Эпоха «дворских бурь». Очерки политической истории послепетровской России (1725–1762 гг.) — страница 108 из 158

[1515] Зато в 1742–1744 гг. прокатилась очередная волна раздач недвижимости. По уже сложившейся традиции имения и дома Миниха, Остермана, Лёвенвольде, Головкина, Менгденов частью попали в состав дворцовых земель, частью достались новым владельцам, в числе коих были и возвратившиеся из ссылки В. В. Долгоруков, дети А. П. Волынского, родственники его «конфидентов», А. М. Девиер, и лица из окружения новой императрицы — её фавориты А. Г. Разумовский и А. Я. Шубин, В. Ф. Салтыков, М. И. Воронцов, А. П. Бестужев-Рюмин, духовник Елизаветы Ф. Дубянский, секретарь И. А. Черкасов, камергер Н. Корф, генерал Д. Кейт, будущий фельдмаршал С. Ф. Апраксин.[1516]

Среди награждённых за «известные её императорскому величеству заслуги» были и гвардейские офицеры: капитаны Преображенского полка A. Аргамаков и И. Мячков, капитан Измайловского полка В. Нащокин; однако трудно сказать, связаны ли эти заслуги с их участием в перевороте, так как в самой «акции» 25 ноября они не действовали.
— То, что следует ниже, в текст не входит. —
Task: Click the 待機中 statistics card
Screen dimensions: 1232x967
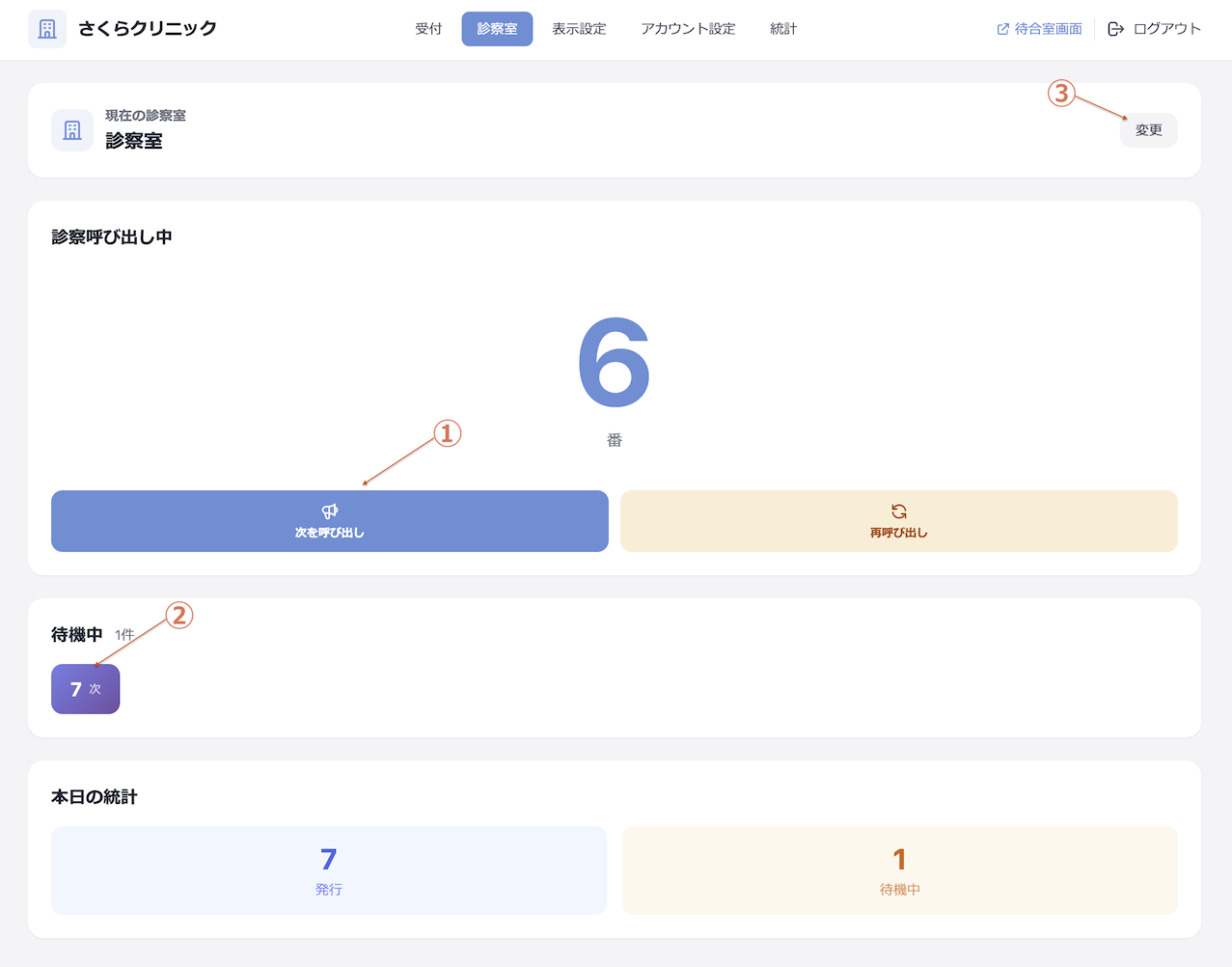Action: pyautogui.click(x=898, y=869)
Только в 1742 г. было роздано 48 879 душ, из которых главные герои — лейб-компанцы — получили 8 773 души, а их предводители (девять человек во главе с Ю. Грюнштейном) — 5 518 душ; таким образом, гвардейцам досталось более четверти всех пожалований. Всего же в 1742–1744 гг. в раздачу пошла, по нашим подсчётам, 77 701 душа (сюда включены и вотчины, возвращённые B. В. Долгорукову, родственникам Д. М. Голицына, детям А. П. Волынского и его попавшим в опалу единомышленникам).[1517] Если принимать во внимание оценку В. И. Семевского о раздаче при Елизавете 200 тысяч крестьян,[1518] то указанное соотношение демонстрирует, что дворцовые перевороты становились всё более «дорогими» предприятиями и сопровождались возрастанием аппетитов их участников и новыми переделами собственности.
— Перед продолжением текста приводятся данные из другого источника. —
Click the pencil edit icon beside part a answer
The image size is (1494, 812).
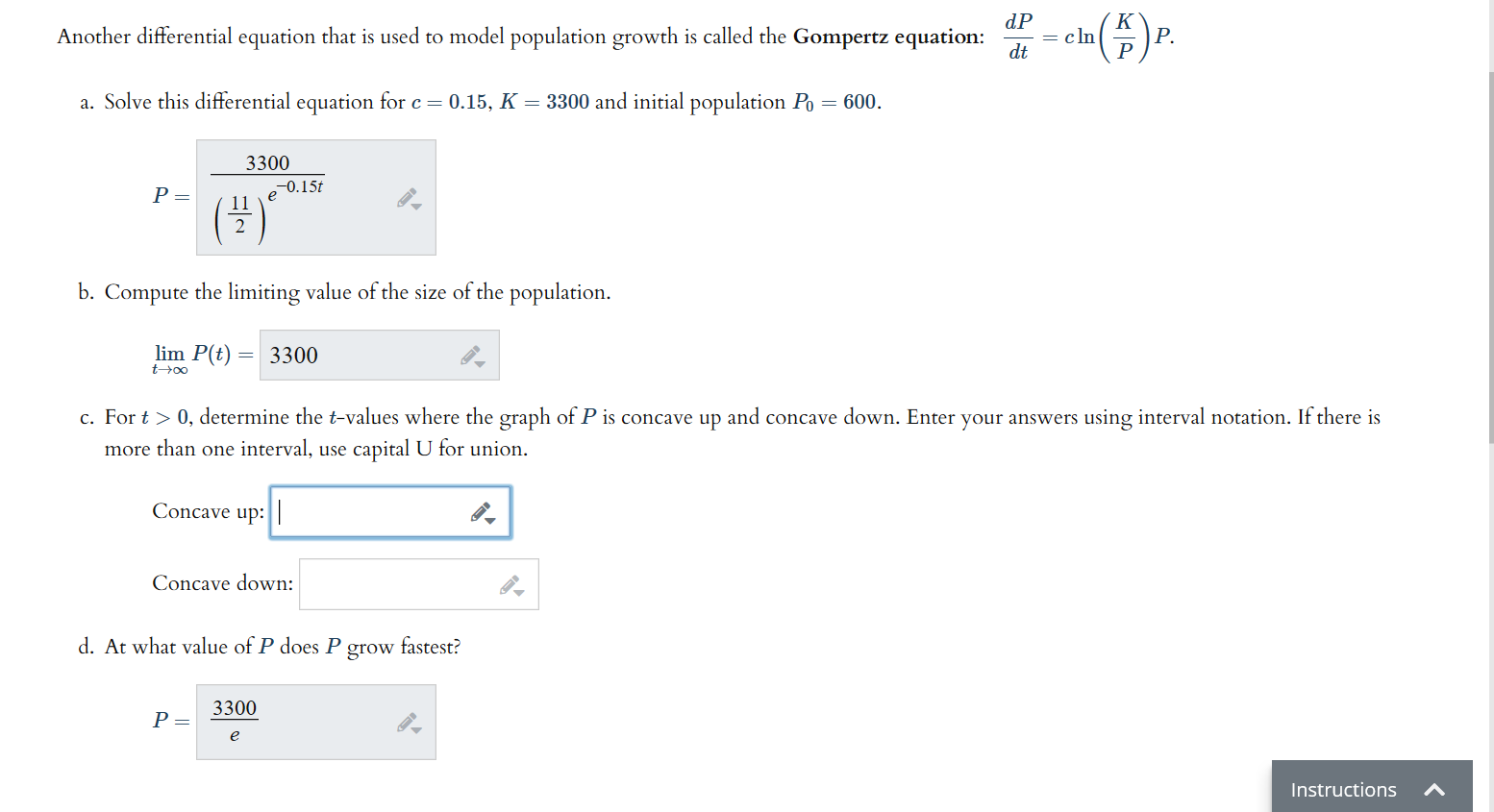click(x=407, y=196)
Официальные документы и донесения послов позволяют говорить о сложившемся при новой императрице «Совете одиннадцати», куда вошли и деятели прежних правительств — И. Ю и Н. Ю. Трубецкие, А. М. Черкасский, А. И. Ушаков, опытные придворные Н. Ф. Головин, А. Б. Куракин, А. Л. Нарышкин, и выдвиженцы — только что возвращённый из ссылки А. П. Бестужев-Рюмин, старый петровский генерал Г. П. Чернышёв, фельдмаршал П. П. Ласси и генерал В. Я. Левашов.[1519] Это была временная комбинация: из круга вельмож выдвигались новые лидеры, прежде всего Бестужев-Рюмин. Ему был возвращён чин действительного тайного советника; в декабре он был назначен сенатором и вице-канцлером, а в марте 1742 г. — заведующим почтой империи. Лесток занял пост лейб-медика с чином действительного тайного советника. Вслед за ними получили свои первые должности камергеров двора братья П. И и А. И. Шуваловы и М. И. Воронцов, которым принадлежало будущее елизаветинского царствования.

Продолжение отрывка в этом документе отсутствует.